Material provided:
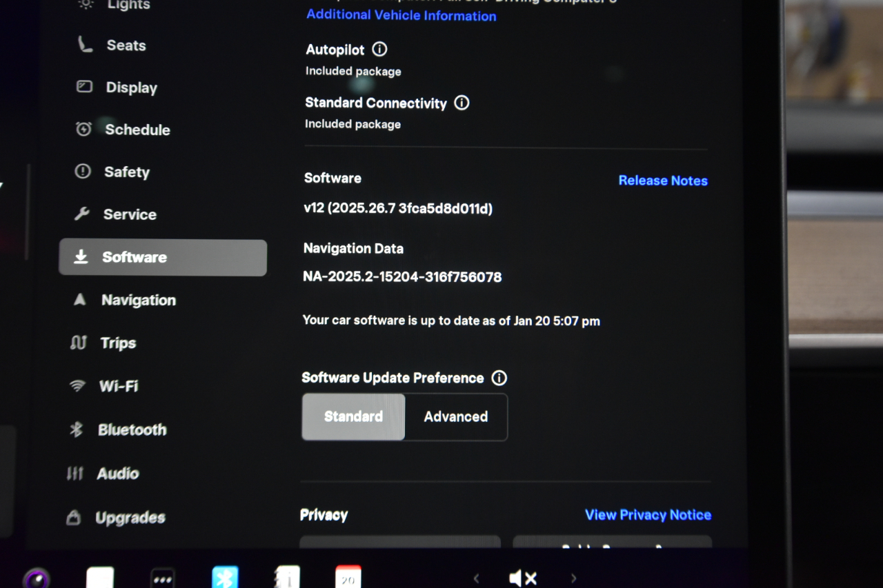Open the Safety settings section
The height and width of the screenshot is (588, 883).
128,172
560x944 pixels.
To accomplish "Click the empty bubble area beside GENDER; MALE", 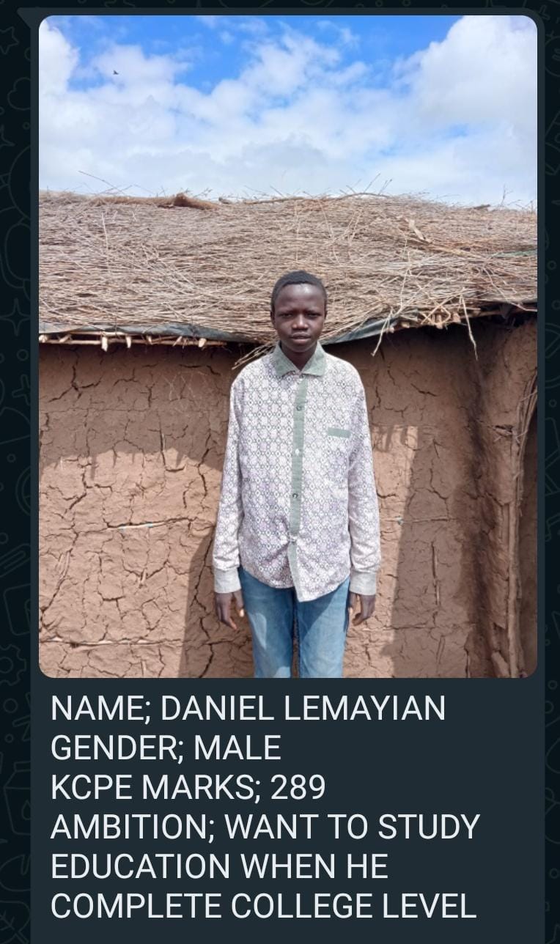I will (x=410, y=748).
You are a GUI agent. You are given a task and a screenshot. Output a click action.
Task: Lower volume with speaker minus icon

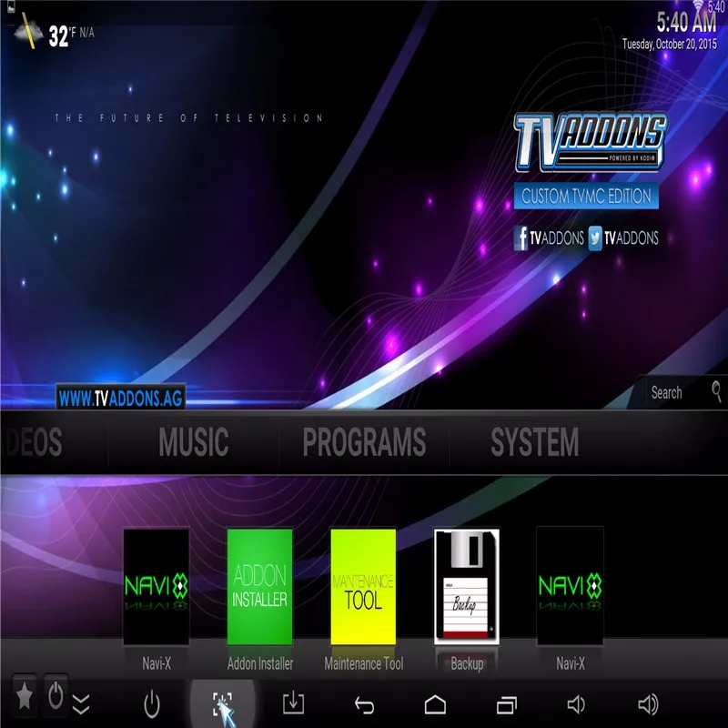point(576,704)
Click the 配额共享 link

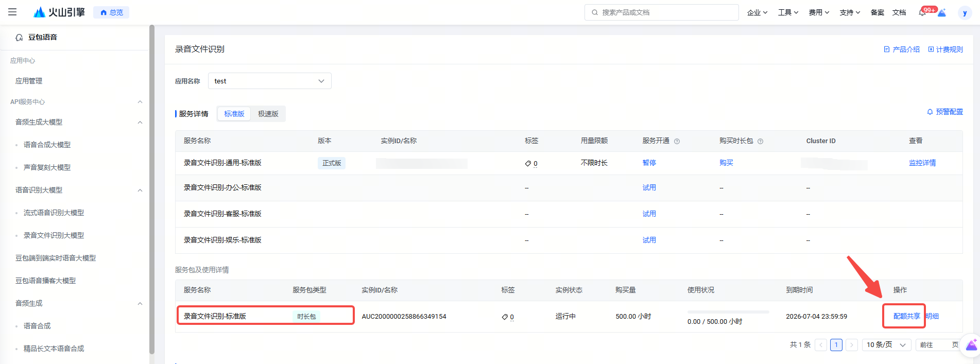(906, 316)
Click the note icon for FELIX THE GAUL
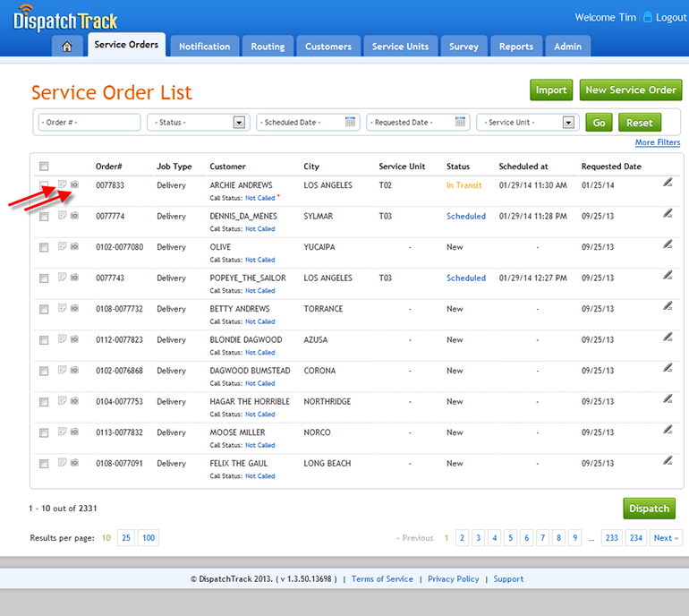Screen dimensions: 689x616 (63, 463)
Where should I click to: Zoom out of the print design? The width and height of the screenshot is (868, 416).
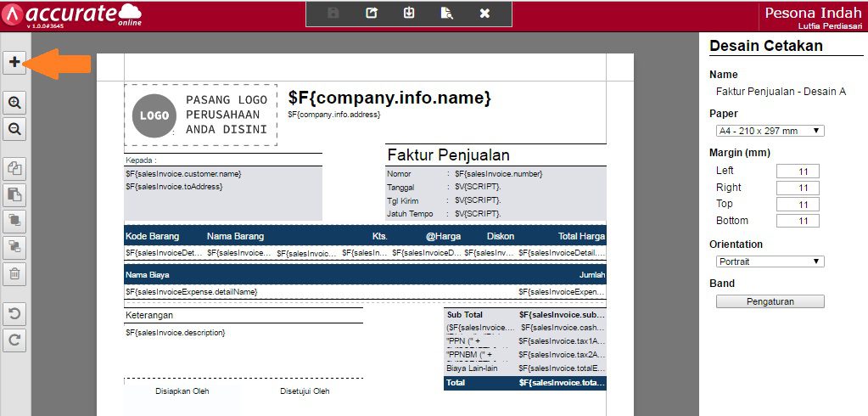pyautogui.click(x=14, y=129)
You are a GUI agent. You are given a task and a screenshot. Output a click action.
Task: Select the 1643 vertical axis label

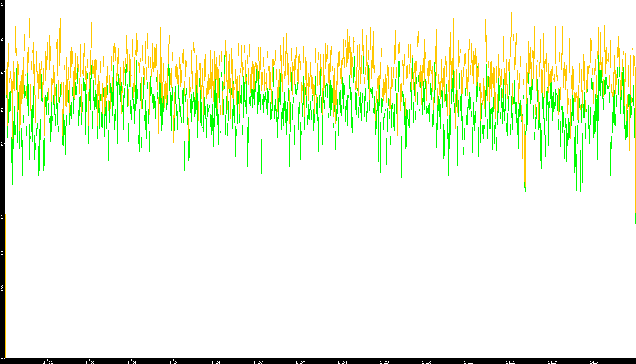pyautogui.click(x=2, y=253)
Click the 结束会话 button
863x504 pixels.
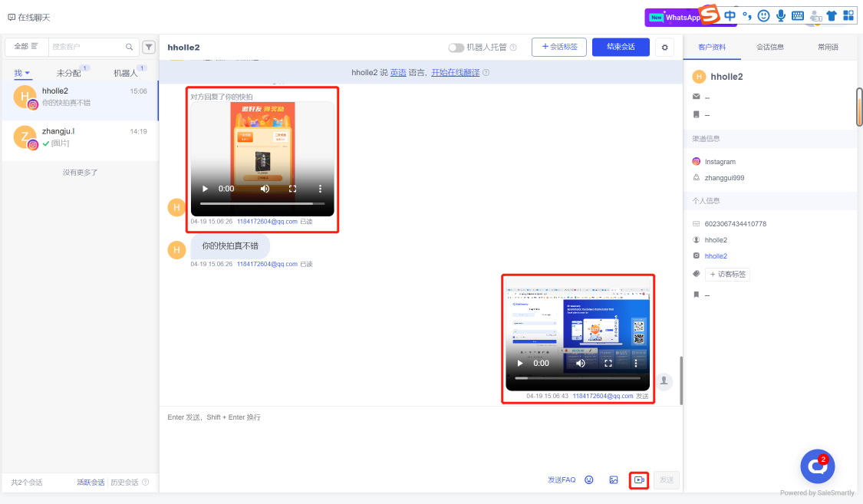point(621,47)
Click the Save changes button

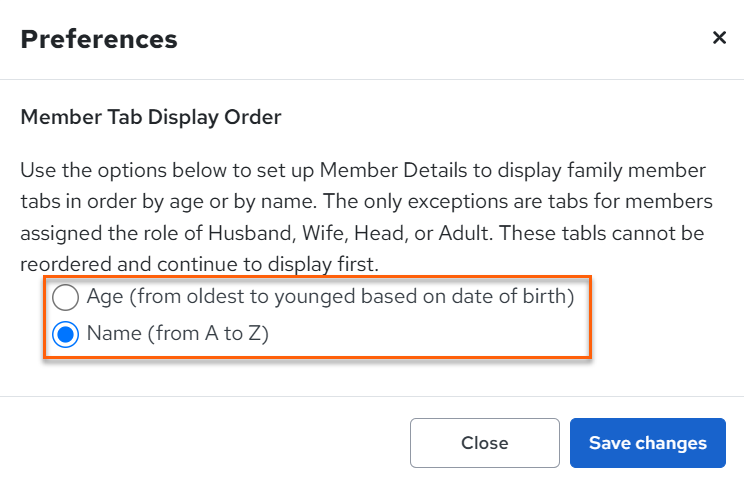click(648, 443)
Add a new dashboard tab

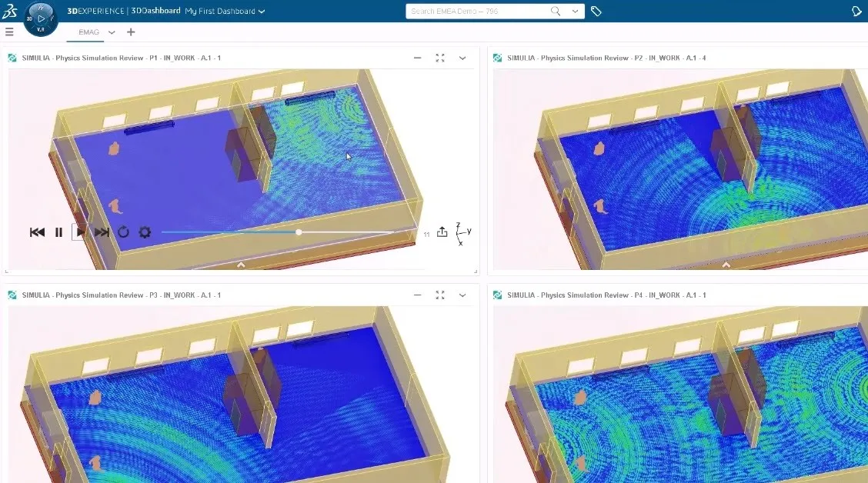(131, 32)
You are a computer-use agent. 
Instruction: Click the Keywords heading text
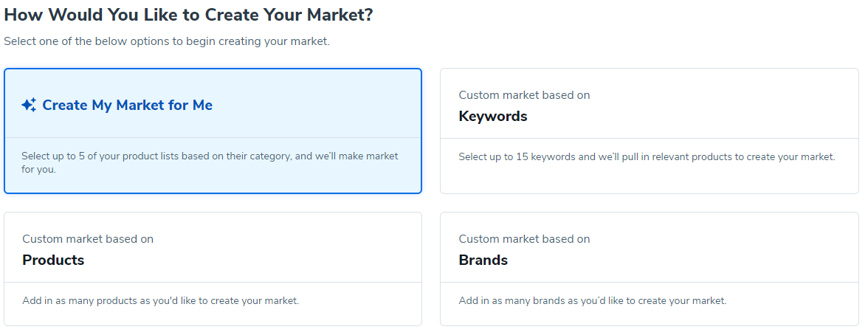[493, 117]
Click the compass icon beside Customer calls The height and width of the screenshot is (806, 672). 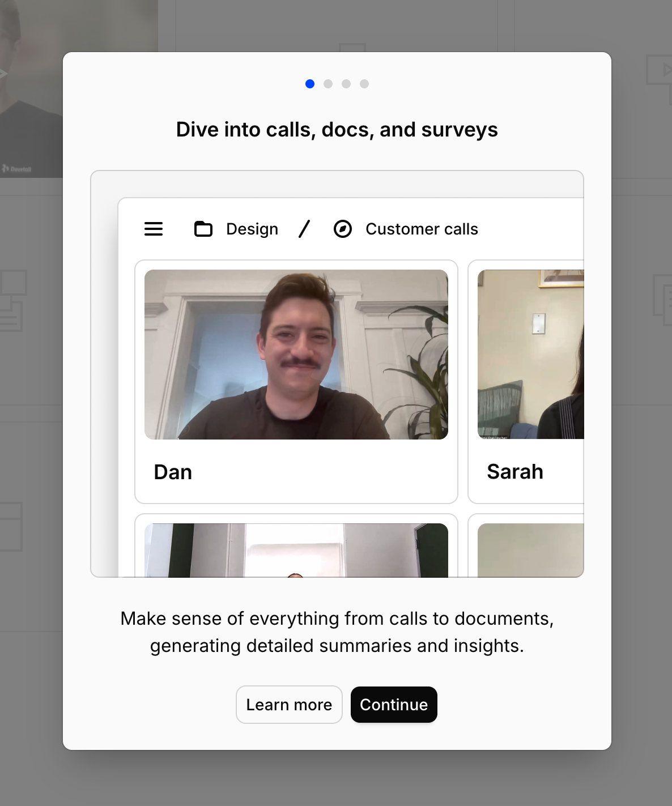[x=343, y=229]
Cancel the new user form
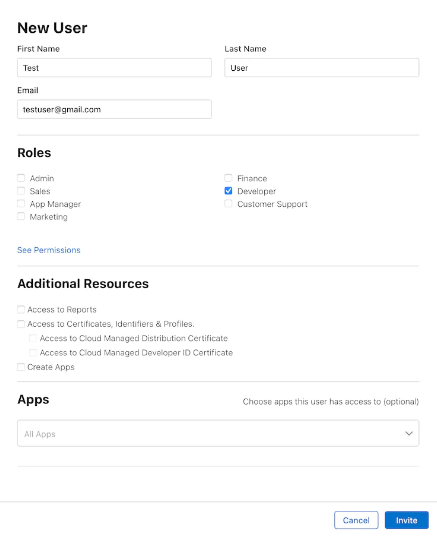Viewport: 437px width, 537px height. point(356,520)
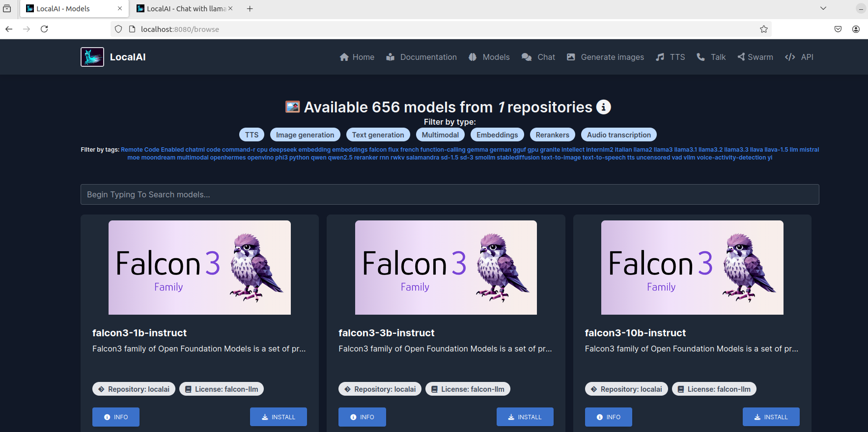Screen dimensions: 868x432
Task: Open the Chat page in navbar
Action: click(538, 57)
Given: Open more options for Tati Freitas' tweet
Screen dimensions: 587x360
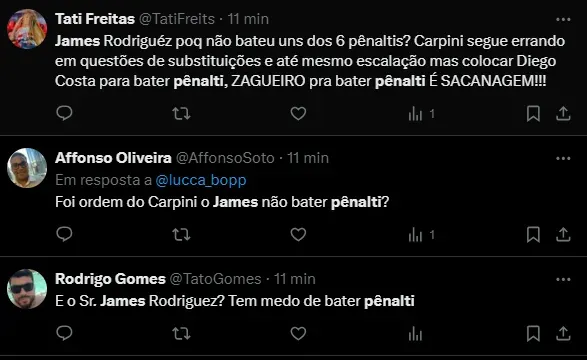Looking at the screenshot, I should (563, 19).
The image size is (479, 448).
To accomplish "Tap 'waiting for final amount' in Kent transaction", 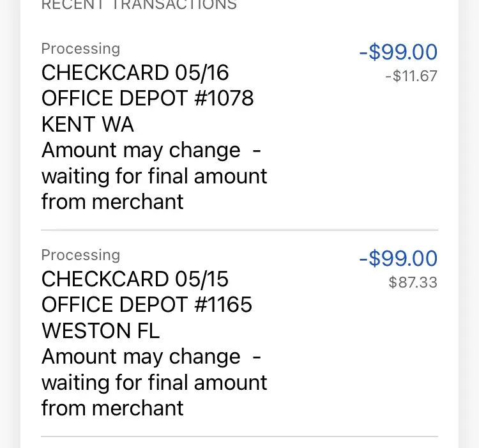I will click(x=154, y=176).
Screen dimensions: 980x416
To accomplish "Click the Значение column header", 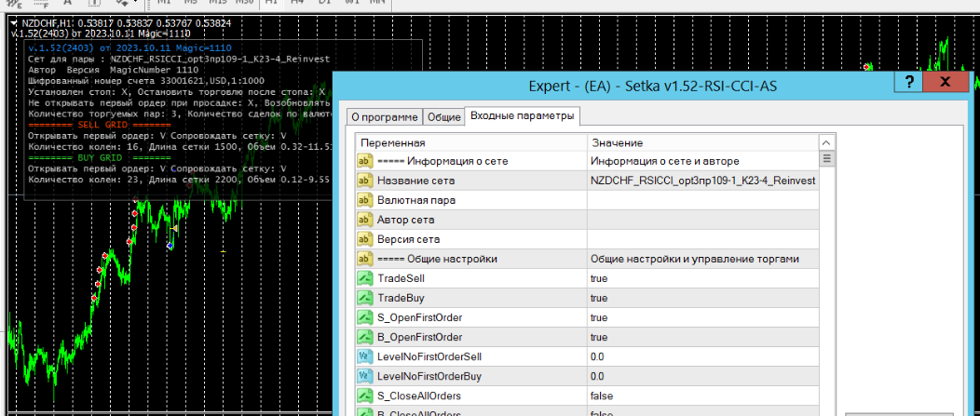I will coord(702,143).
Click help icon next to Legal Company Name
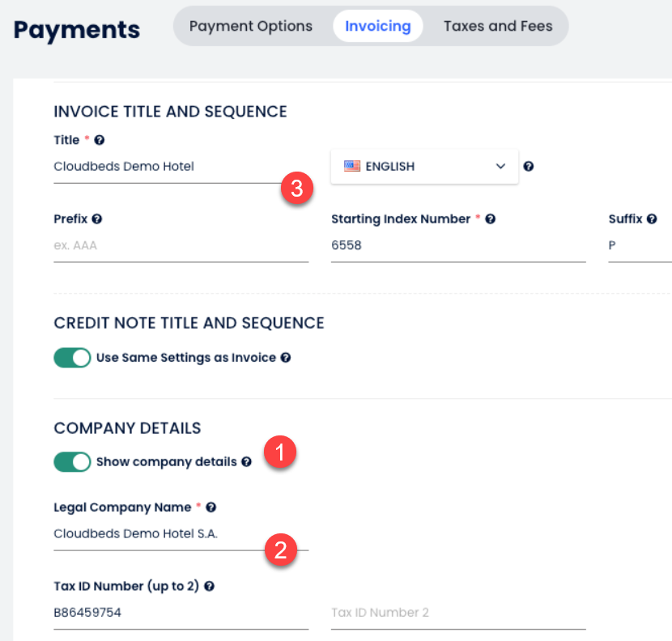Image resolution: width=672 pixels, height=641 pixels. (x=211, y=507)
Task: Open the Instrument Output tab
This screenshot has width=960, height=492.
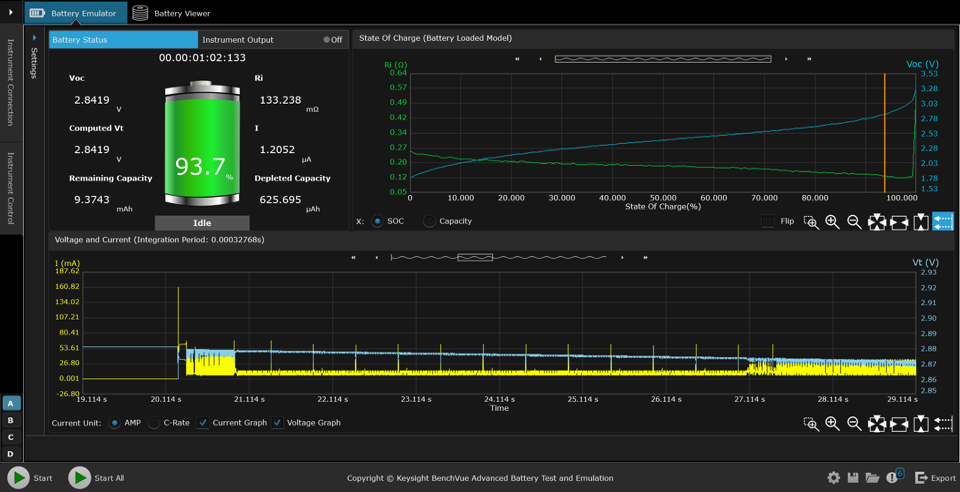Action: coord(238,40)
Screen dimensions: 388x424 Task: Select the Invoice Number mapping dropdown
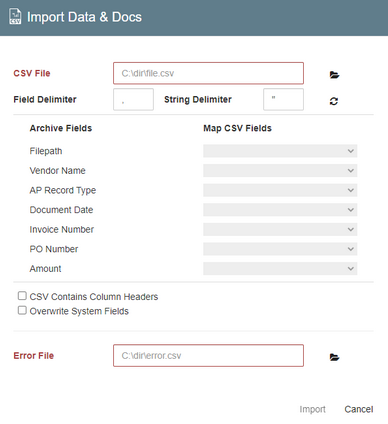pyautogui.click(x=280, y=229)
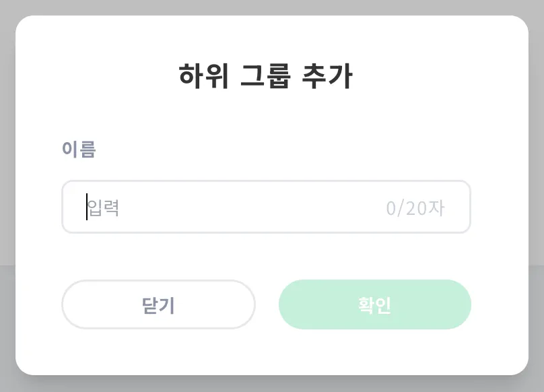Click the modal heading text 하위 그룹 추가
This screenshot has width=544, height=392.
tap(266, 76)
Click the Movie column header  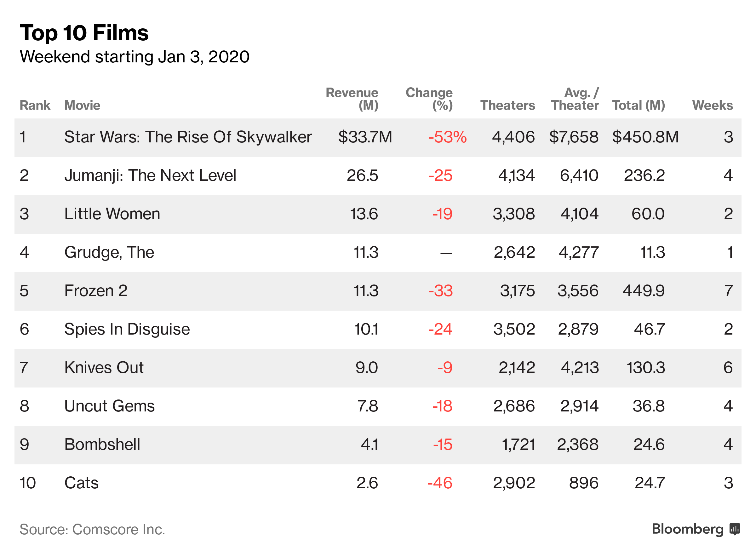(x=82, y=105)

Exercise: Reproduce the listing above from the line that holds "Click the 配额共享 link" through the line that holds "You are a computer-use agent.", both included, with the pictures left out.

Response below:
Click the 配额共享 link

(906, 316)
Click the note icon for FELIX THE GAUL
Screen dimensions: 689x616 (63, 463)
Where should I click to: Zoom out of the print design? The width and height of the screenshot is (868, 416).
pyautogui.click(x=14, y=129)
You are a GUI agent. You are given a task and a screenshot. Output a click action.
Task: Select the 1643 vertical axis label

pyautogui.click(x=2, y=253)
Click the 结束会话 button
863x504 pixels.
point(621,47)
Click the Save changes button

click(648, 443)
Add a new dashboard tab

(131, 32)
You are a computer-use agent. 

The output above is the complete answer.